In plain language
Breathing exercises are among the most widely used tools for improving well-being, yet studies of these interventions almost never measure breathing itself—partly because existing breathing questionnaires only capture problems, such as breathlessness or hyperventilation. Nothing existed to measure the positive side of breathing: the skills, habits, and confidence that let a person use their breath as a resource for feeling and functioning well. This study set out to build and validate the first such measure, the Perceived Breath Mastery Scale (PBM-S).

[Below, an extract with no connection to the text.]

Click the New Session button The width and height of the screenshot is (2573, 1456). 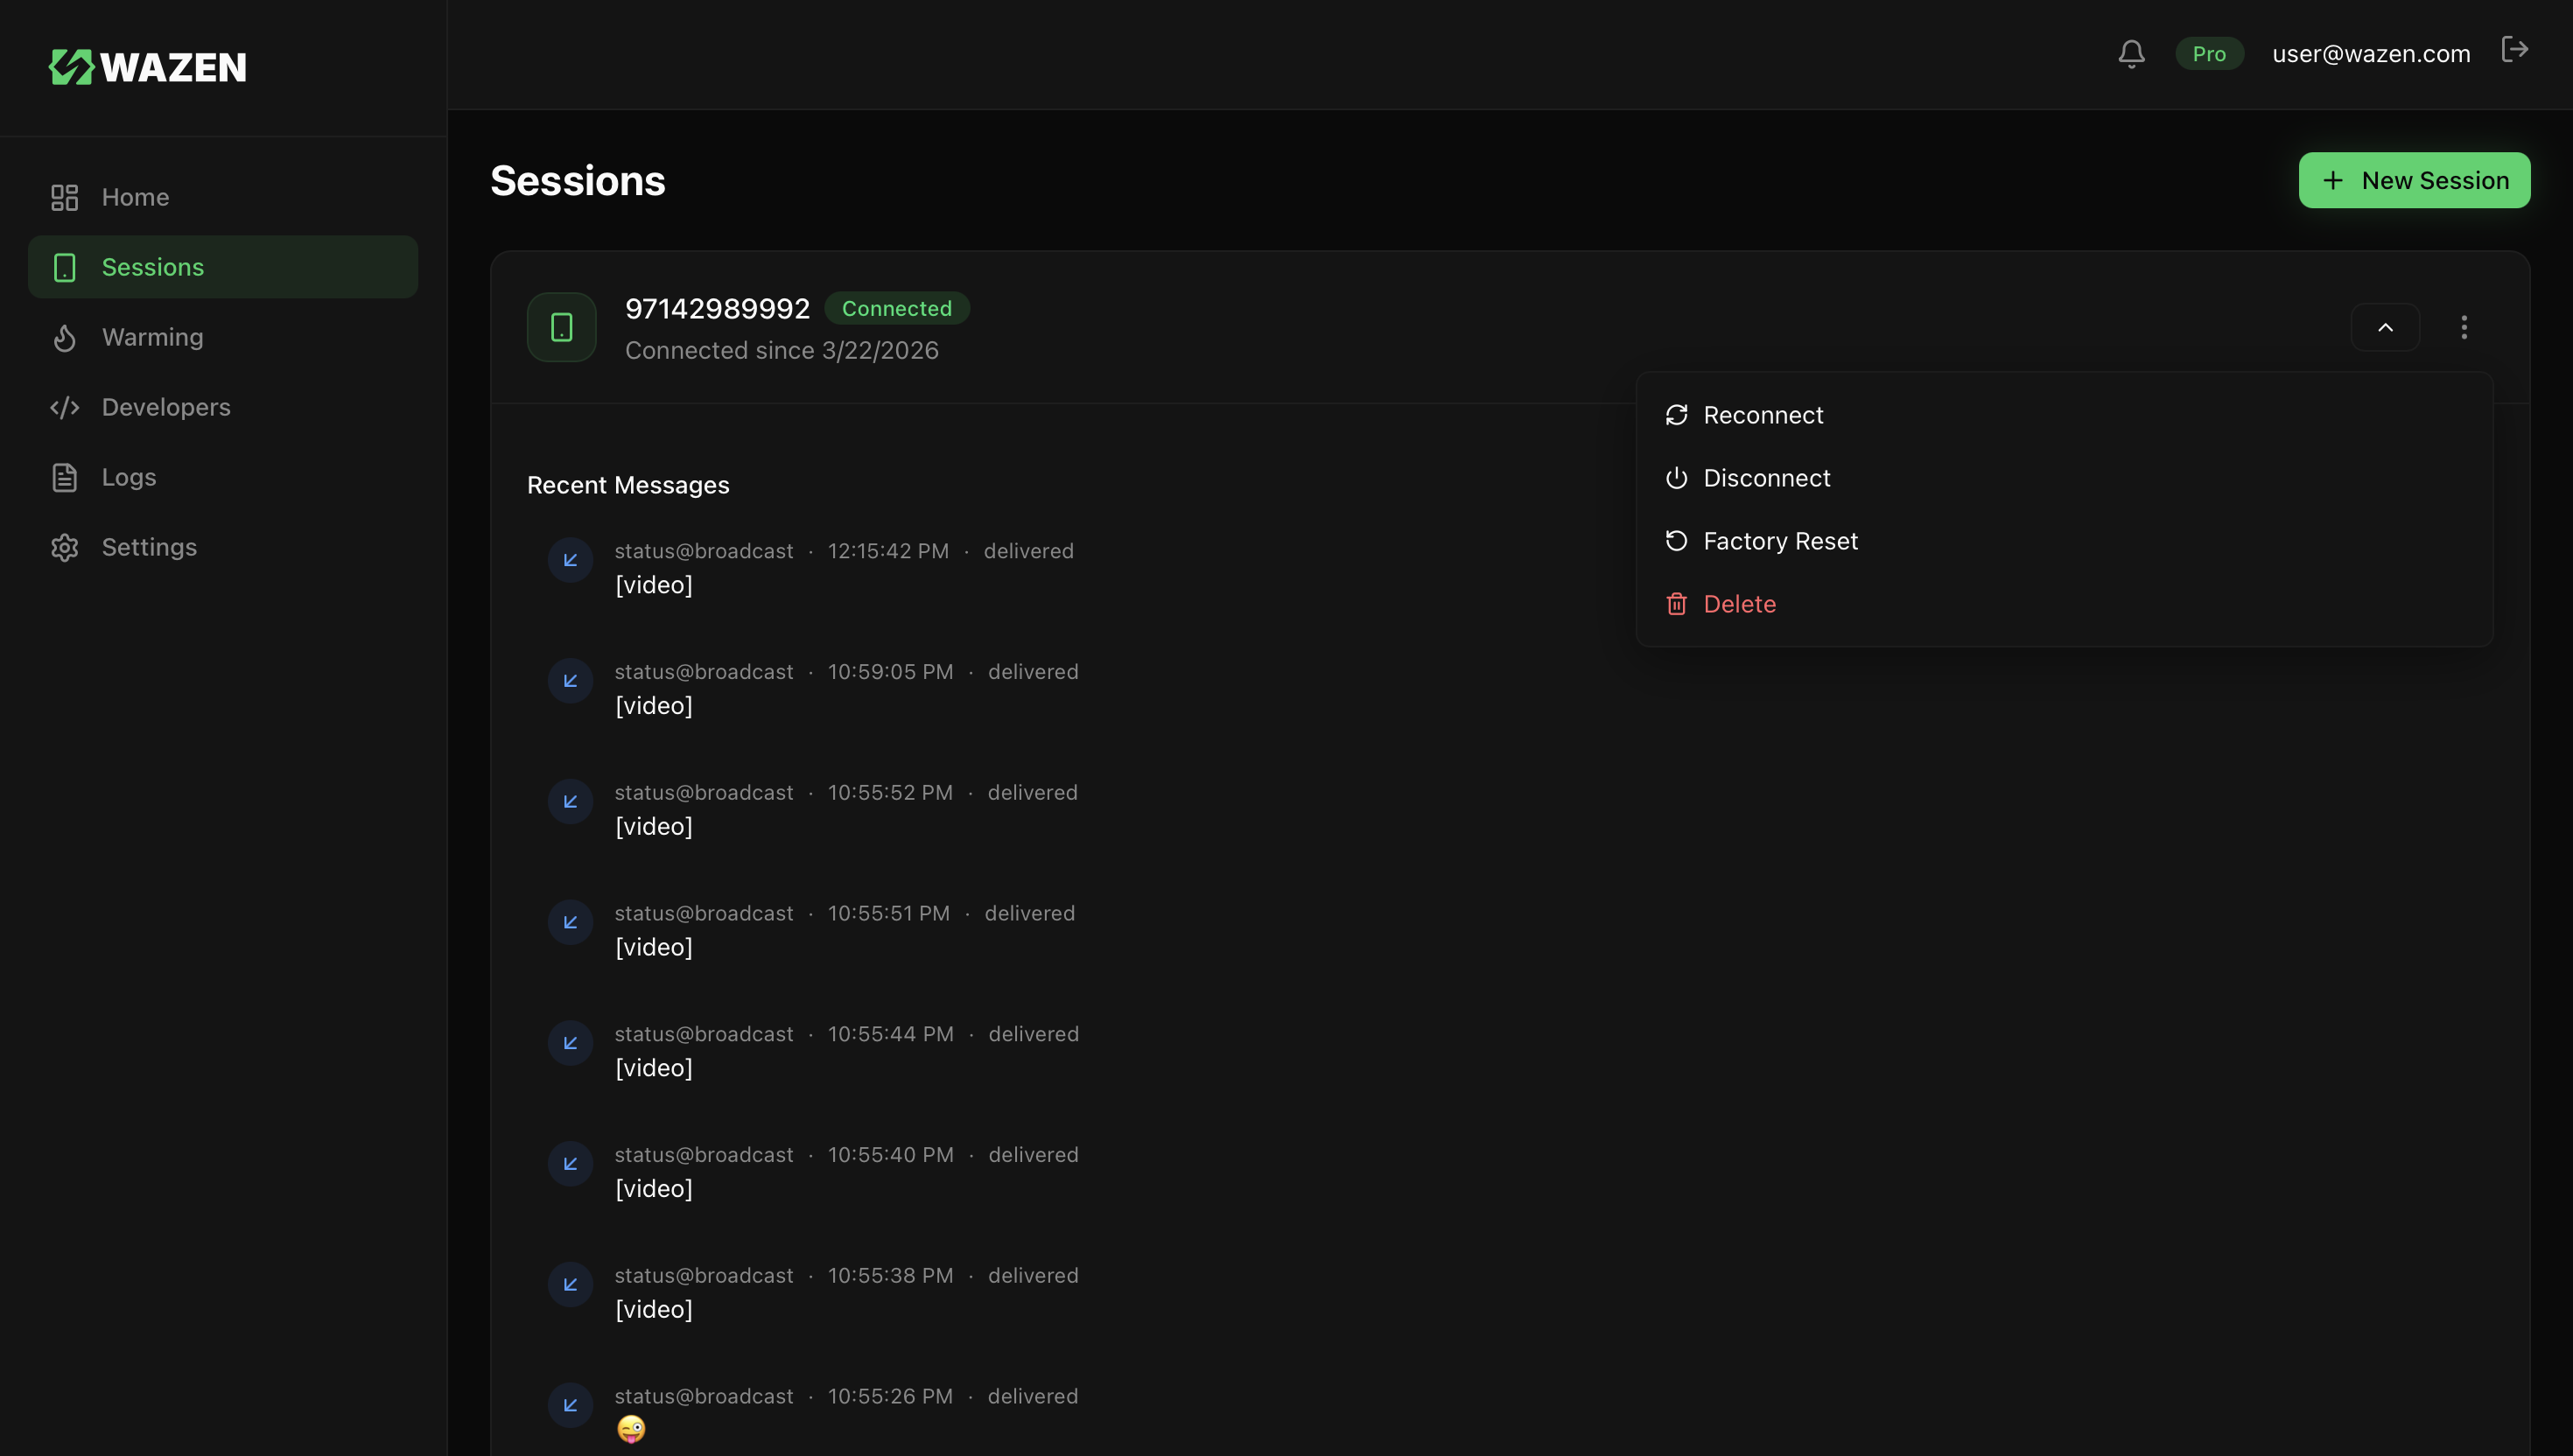coord(2414,180)
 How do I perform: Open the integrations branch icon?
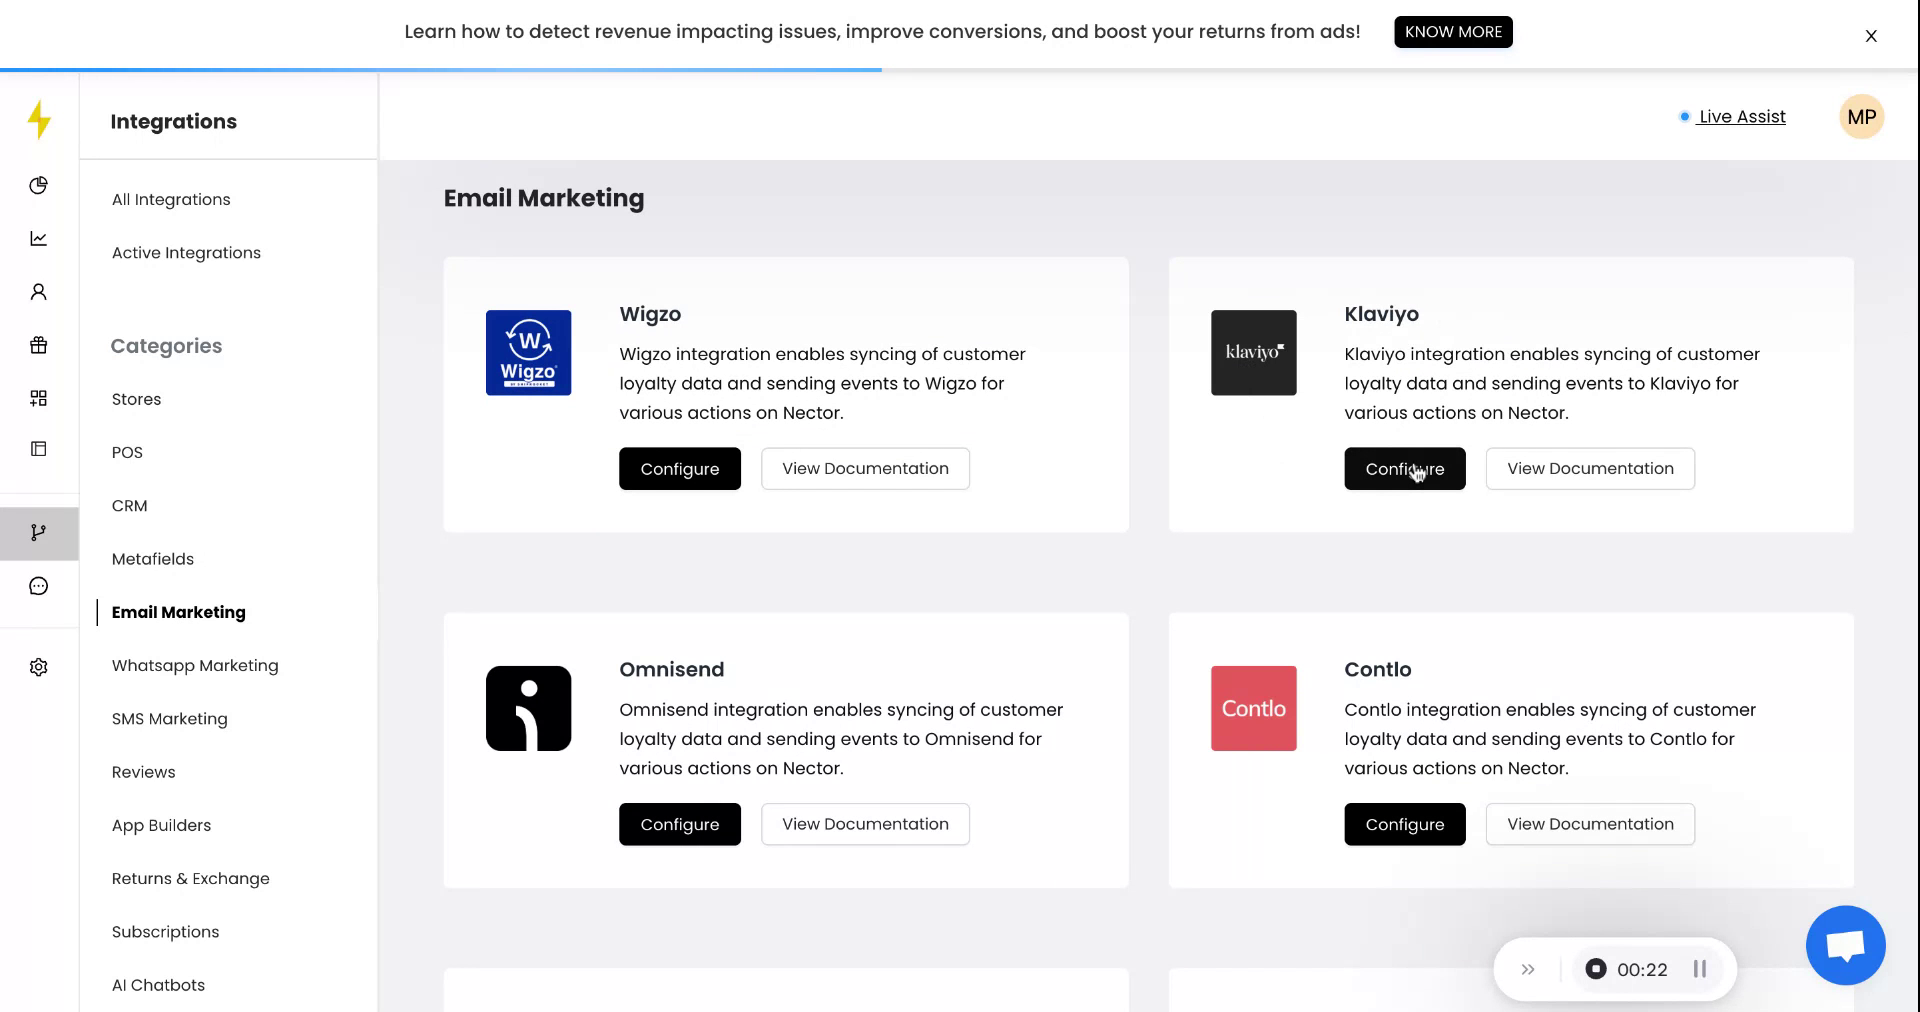[x=38, y=533]
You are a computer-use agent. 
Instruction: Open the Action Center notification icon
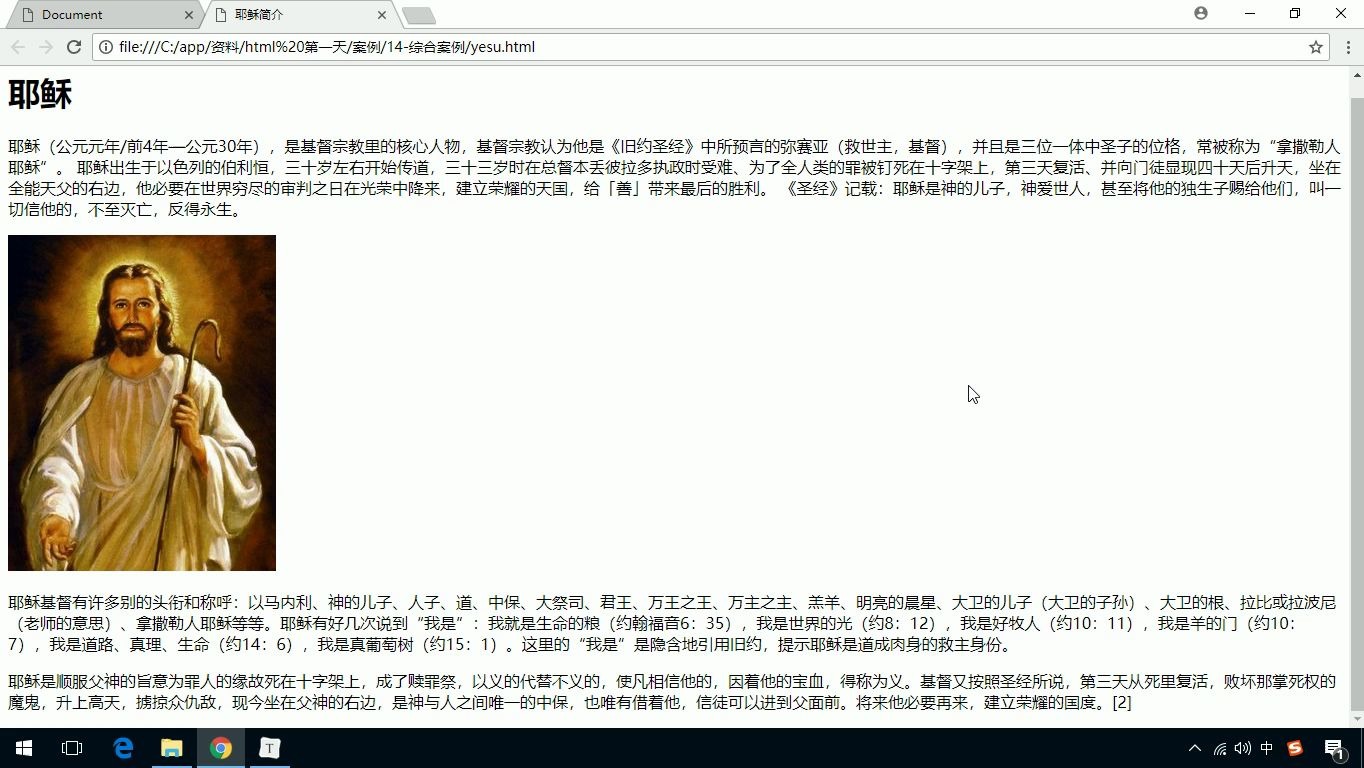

The researchers developed items with the help of a globally diverse expert panel and tested them in a nationally representative sample of 1,000 Australian adults. Analyses supported a 23-item scale with three dimensions: breath efficacy (confidence in using the breath, e.g., to calm down or stay present), breath efficiency (quiet, effortless, nasal breathing), and breath awareness (noticing and valuing one's breath). All three dimensions correlated moderately to strongly with flourishing, vitality, sleep quality, and physical fitness, and negatively with markers of poor well-being.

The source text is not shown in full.